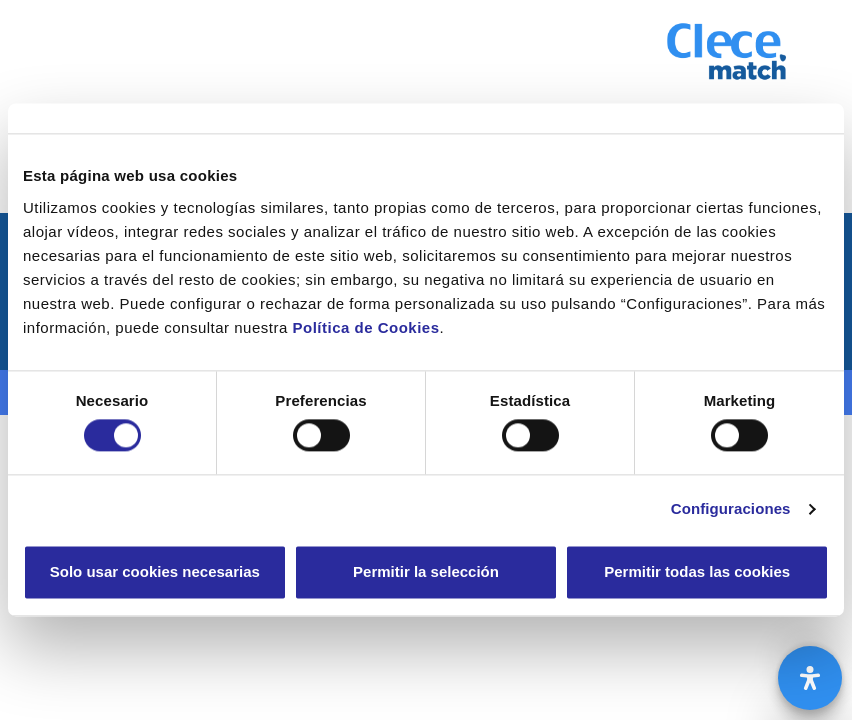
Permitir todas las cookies (697, 571)
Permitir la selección (426, 571)
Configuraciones (731, 509)
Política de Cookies (365, 327)
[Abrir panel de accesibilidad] (810, 678)
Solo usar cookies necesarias (155, 571)
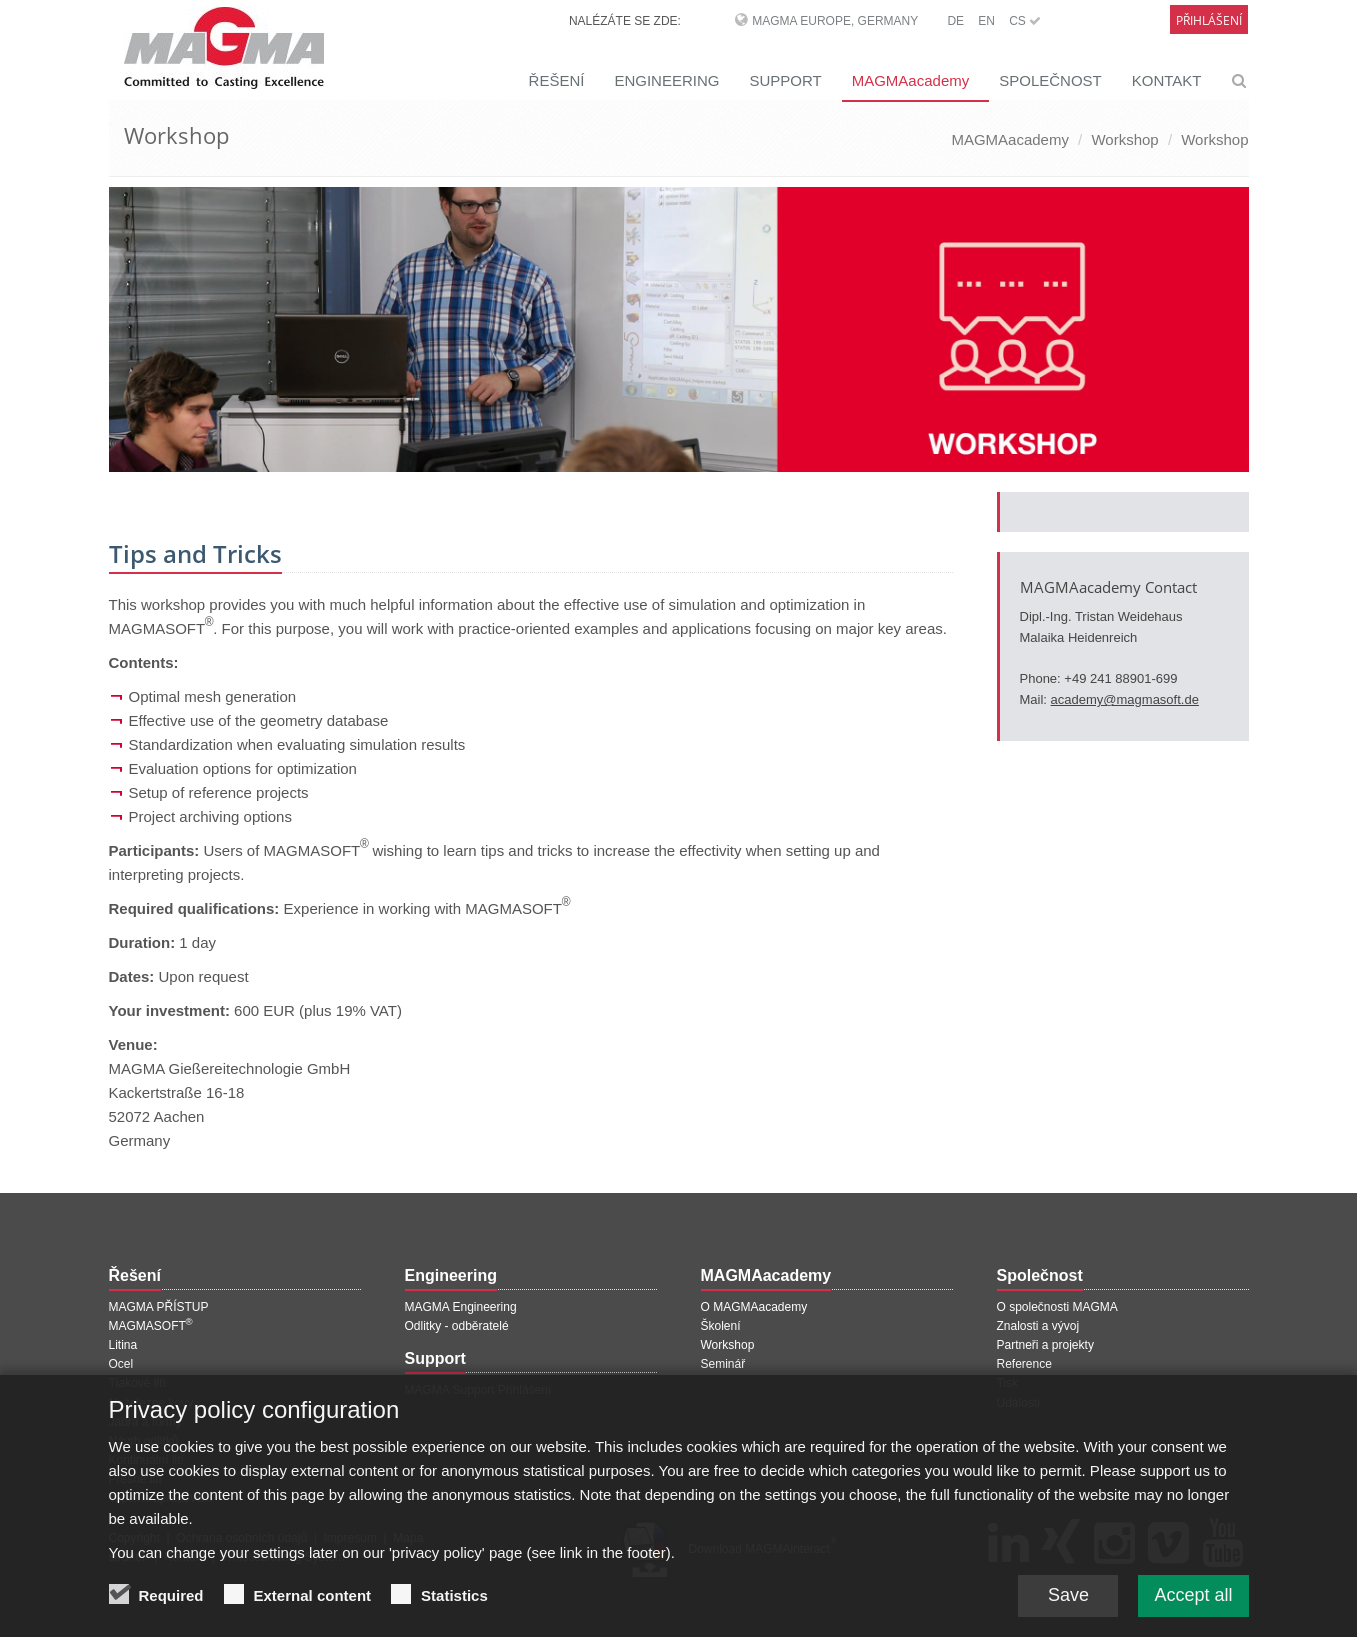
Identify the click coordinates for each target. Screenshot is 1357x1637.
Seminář (723, 1364)
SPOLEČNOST (1050, 80)
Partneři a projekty (1045, 1345)
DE (955, 21)
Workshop (1124, 139)
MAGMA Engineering (461, 1307)
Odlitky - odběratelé (457, 1326)
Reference (1024, 1364)
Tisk (1008, 1383)
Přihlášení (1209, 20)
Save (1068, 1612)
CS (1025, 21)
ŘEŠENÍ (557, 80)
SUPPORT (785, 80)
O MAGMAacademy (754, 1307)
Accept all (1193, 1612)
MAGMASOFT (151, 1326)
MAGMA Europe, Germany (835, 21)
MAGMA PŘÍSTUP (159, 1307)
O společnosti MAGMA (1057, 1307)
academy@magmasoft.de (1125, 699)
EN (986, 21)
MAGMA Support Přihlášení (478, 1390)
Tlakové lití (137, 1383)
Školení (721, 1326)
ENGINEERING (666, 80)
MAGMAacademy (911, 80)
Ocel (121, 1364)
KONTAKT (1167, 80)
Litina (123, 1345)
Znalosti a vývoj (1038, 1326)
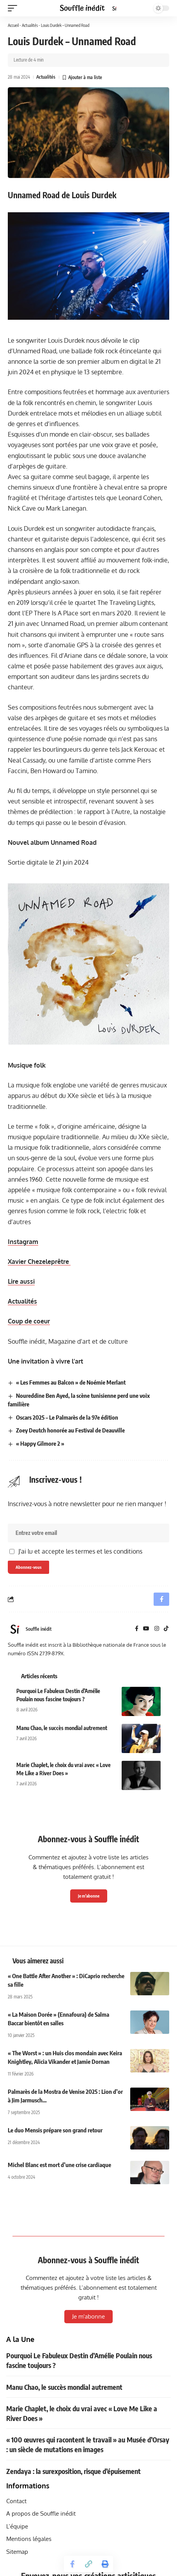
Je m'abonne (88, 1895)
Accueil (13, 25)
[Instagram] (157, 1629)
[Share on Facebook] (72, 2564)
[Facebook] (136, 1629)
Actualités (30, 25)
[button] (14, 8)
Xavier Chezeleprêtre (39, 1261)
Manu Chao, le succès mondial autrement (61, 1728)
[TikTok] (166, 1629)
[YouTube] (146, 1629)
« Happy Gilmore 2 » (40, 1443)
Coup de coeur (29, 1321)
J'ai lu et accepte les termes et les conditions (80, 1551)
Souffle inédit (38, 1629)
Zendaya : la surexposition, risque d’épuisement (73, 2471)
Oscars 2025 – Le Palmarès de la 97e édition (67, 1417)
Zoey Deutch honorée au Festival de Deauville (70, 1430)
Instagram (23, 1242)
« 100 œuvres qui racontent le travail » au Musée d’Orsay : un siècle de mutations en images (87, 2444)
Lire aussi (21, 1281)
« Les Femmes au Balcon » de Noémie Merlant (71, 1382)
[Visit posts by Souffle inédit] (15, 1629)
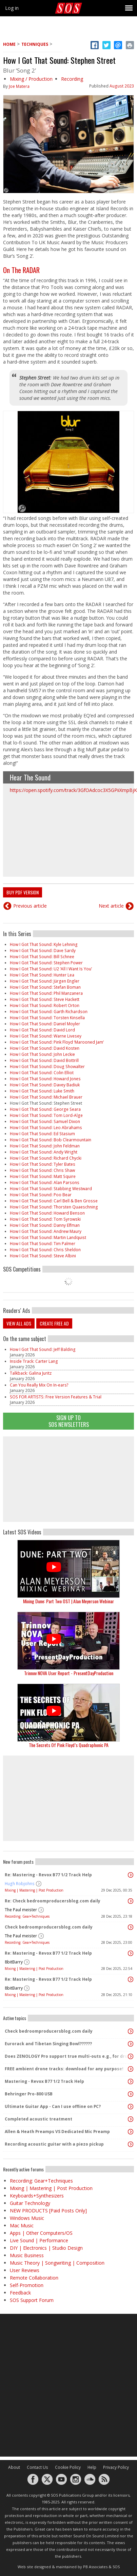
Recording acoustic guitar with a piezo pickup (54, 2144)
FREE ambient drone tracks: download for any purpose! (64, 2069)
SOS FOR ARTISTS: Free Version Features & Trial (55, 1397)
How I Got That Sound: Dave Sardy (43, 950)
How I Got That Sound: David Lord (42, 1030)
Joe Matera (19, 86)
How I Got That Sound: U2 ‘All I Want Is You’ (51, 969)
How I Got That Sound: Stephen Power (46, 963)
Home (9, 44)
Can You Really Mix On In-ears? (39, 1385)
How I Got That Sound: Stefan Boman (45, 987)
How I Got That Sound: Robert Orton (44, 1005)
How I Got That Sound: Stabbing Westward (51, 1189)
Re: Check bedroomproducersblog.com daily (52, 1901)
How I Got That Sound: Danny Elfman (45, 1225)
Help (91, 2467)
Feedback (20, 2292)
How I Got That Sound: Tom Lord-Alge (46, 1115)
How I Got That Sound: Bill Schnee (42, 957)
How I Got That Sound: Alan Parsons (44, 1182)
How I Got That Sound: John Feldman (45, 1146)
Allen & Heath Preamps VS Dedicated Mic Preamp (57, 2131)
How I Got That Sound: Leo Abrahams (46, 1127)
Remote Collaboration (34, 2277)
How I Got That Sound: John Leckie (42, 1054)
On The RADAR (21, 270)
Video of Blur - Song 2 (68, 835)
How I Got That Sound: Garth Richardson (48, 1011)
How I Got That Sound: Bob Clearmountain (50, 1140)
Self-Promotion (26, 2285)
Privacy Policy (116, 2467)
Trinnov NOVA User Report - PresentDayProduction (68, 1673)
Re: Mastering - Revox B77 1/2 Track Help (48, 1875)
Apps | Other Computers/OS (41, 2233)
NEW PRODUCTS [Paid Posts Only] (48, 2210)
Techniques (34, 44)
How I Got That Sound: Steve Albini (43, 1256)
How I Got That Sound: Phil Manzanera (46, 993)
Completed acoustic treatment (38, 2119)
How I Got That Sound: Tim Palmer (42, 1243)
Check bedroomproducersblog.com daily (49, 1927)
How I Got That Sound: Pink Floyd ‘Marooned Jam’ (57, 1042)
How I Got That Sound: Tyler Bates (42, 1164)
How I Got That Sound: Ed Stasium (42, 1134)
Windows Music (27, 2218)
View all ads (18, 1323)
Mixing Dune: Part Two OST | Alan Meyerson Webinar (68, 1601)
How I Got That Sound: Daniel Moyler (45, 1024)
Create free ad (54, 1323)
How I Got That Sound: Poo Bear (41, 1195)
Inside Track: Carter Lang (34, 1361)
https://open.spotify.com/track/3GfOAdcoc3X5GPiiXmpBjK (73, 790)
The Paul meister (21, 1910)
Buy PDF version (22, 892)
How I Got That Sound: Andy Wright (43, 1152)
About (14, 2467)
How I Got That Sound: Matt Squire (43, 1176)
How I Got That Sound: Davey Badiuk (45, 1085)
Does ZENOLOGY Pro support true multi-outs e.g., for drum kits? (67, 2056)
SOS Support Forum (32, 2300)
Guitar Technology (30, 2203)
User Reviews (24, 2270)
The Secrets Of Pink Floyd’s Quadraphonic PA (69, 1744)
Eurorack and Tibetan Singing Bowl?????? (48, 2044)
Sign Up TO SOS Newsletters (68, 1421)
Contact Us (37, 2467)
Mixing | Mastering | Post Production (34, 1890)
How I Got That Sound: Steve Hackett (44, 999)
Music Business (27, 2255)
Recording (72, 79)
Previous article (30, 906)
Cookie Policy (68, 2467)
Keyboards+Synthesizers (37, 2195)
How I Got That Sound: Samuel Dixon (45, 1121)
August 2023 (122, 86)
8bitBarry (14, 1962)
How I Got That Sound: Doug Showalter (47, 1066)
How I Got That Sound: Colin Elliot (42, 1073)
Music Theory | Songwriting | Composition (57, 2263)
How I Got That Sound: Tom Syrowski (45, 1219)
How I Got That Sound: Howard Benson (47, 1213)
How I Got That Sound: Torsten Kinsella (47, 1018)
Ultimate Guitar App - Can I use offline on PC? (53, 2106)
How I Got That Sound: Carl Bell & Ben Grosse (54, 1201)
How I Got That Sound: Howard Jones (45, 1079)
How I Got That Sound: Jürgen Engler (44, 981)
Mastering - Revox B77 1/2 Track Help (44, 2081)
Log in (12, 8)
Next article (111, 906)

§

WORK TO DO. Starting at the beginning of the material and ending at the line that contains "Save (1068, 1612)", write those lines out again with "Seminář" swapped for "Webinář" and nothing else changed. Leave the pictures out.

EXERCISE RESULT.
Permitir todas las cookies (697, 571)
Permitir la selección (426, 571)
Configuraciones (731, 509)
Política de Cookies (365, 327)
[Abrir panel de accesibilidad] (810, 678)
Solo usar cookies necesarias (155, 571)
Identify the click coordinates for each target. Screenshot is 1357x1637.
Webinář (723, 1364)
SPOLEČNOST (1050, 80)
Partneři a projekty (1045, 1345)
DE (955, 21)
Workshop (1124, 139)
MAGMA Engineering (461, 1307)
Odlitky - odběratelé (457, 1326)
Reference (1024, 1364)
Tisk (1008, 1383)
Přihlášení (1209, 20)
Save (1068, 1612)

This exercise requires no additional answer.